Barbers in several cities have reported waves of teen-age boys and men in their 20s coming in to get the "Alcindo," a cut that imitates the receding hairline and flowing rear tresses of the Brazilian who is the league's leading scorer.

Several high schools have caved in and let boys graduate despite their Alcindo haircuts, which blatantly violate the usual strict school dress codes.

The first soccer bar, the J-Club, opened in Tokyo's Shibuya night life district last month and has fans lined up outside the door every time there's a league game on television. Its offerings include Brazilian sausages and cocktails in team colors.

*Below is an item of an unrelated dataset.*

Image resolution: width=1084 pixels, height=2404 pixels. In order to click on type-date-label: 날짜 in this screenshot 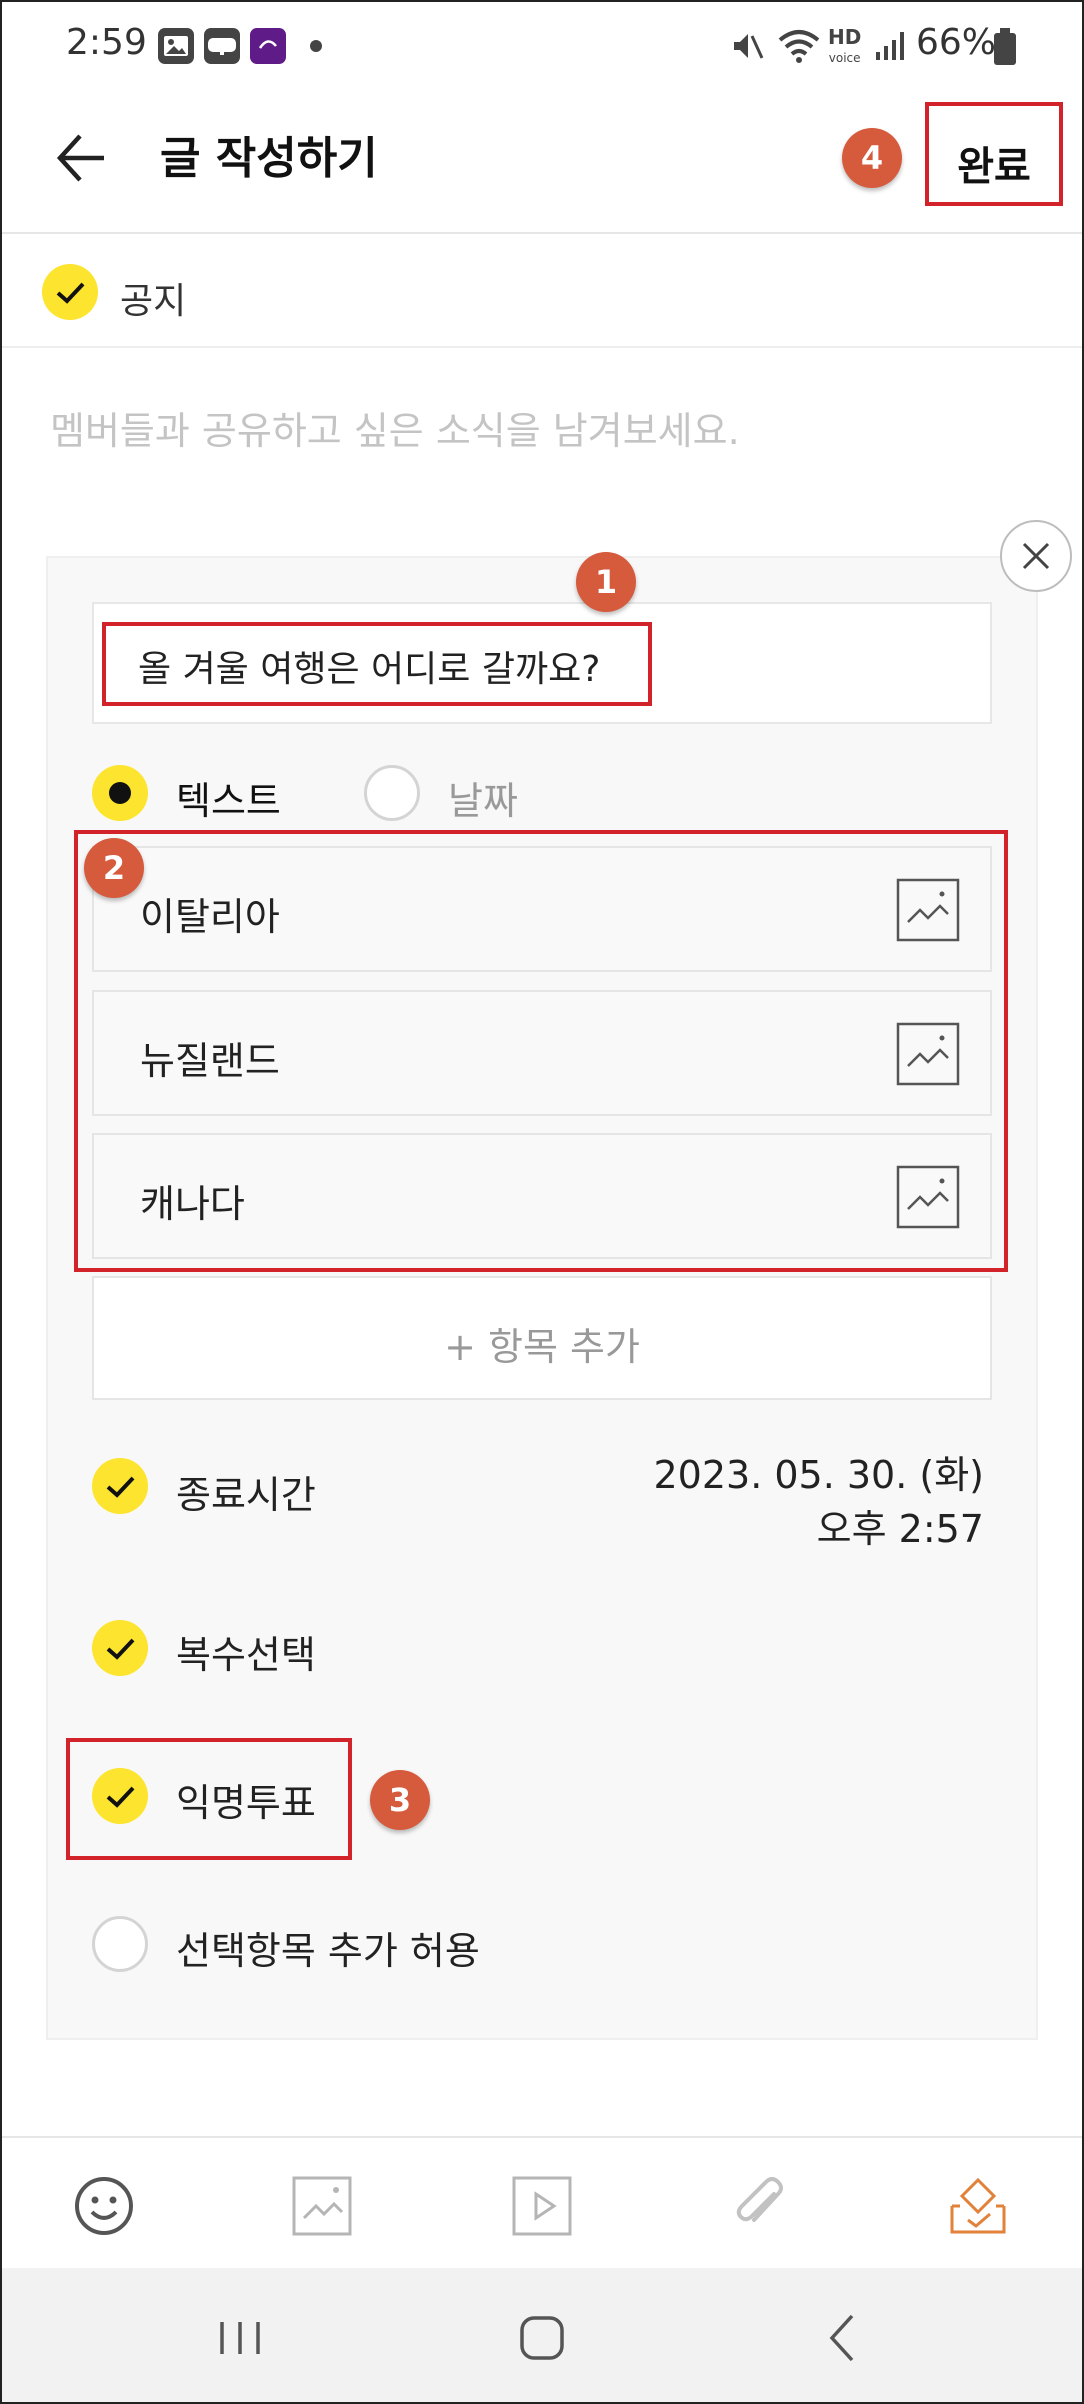, I will do `click(483, 801)`.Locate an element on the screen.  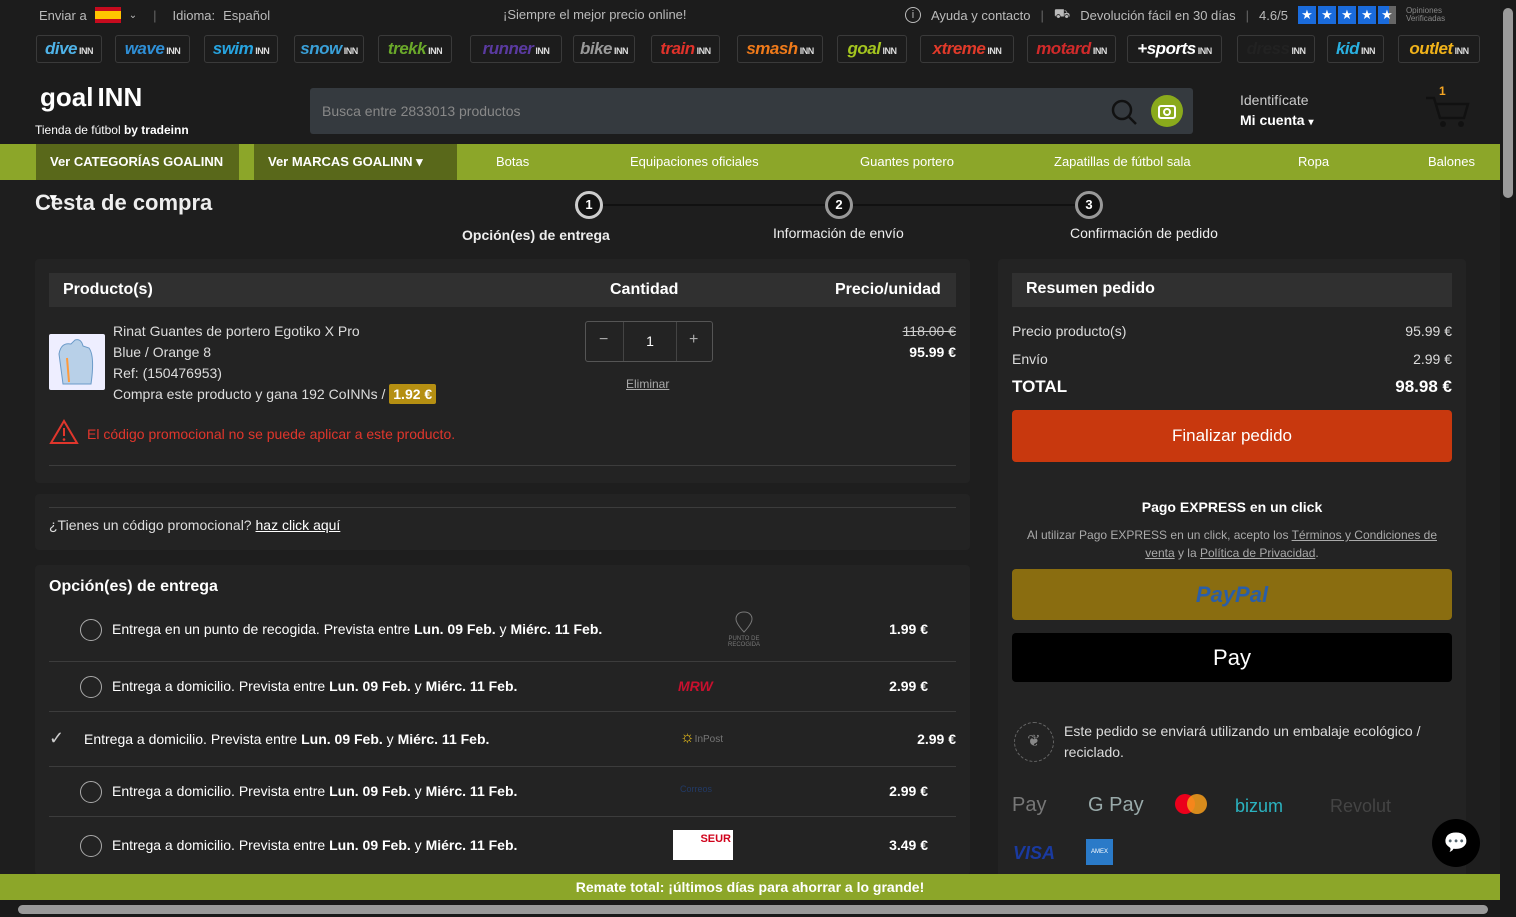
privacy-link: Política de Privacidad is located at coordinates (1258, 553).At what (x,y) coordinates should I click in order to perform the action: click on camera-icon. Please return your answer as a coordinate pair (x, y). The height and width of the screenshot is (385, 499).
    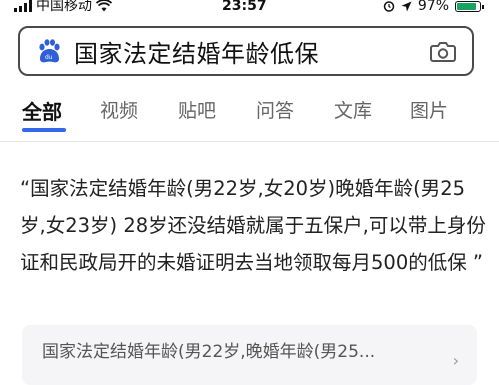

Sony Creative, the company that has the license for official J-League products, reports that team flags, at $6 a copy, are the fastest-moving item.

Whether the sport is baseball, soccer or American football, in Japan thousands of fans always feel obliged to show up carrying team flags to wave as they join in organized cheers.

Close behind team flags are $24 team caps and an item scarcely known in Japan before the J-League, the bright-colored misanaga wrist beads that originated in Brazil and Argentina. They cost about $7.

Now, if the J-League can only figure out the rest of its first-year schedule.

The season's first stage was played in a grueling nine weeks, followed by an all-star game.

The second stage, leading to championship playoffs, began this month and, after a break for the World Cup qualifying rounds, will continue at least into November, more likely into December or perhaps January.

With other tournaments, including the Emperor's Cup, scheduled for late fall, the J-League has little choice but to put its fans on hold at least once more.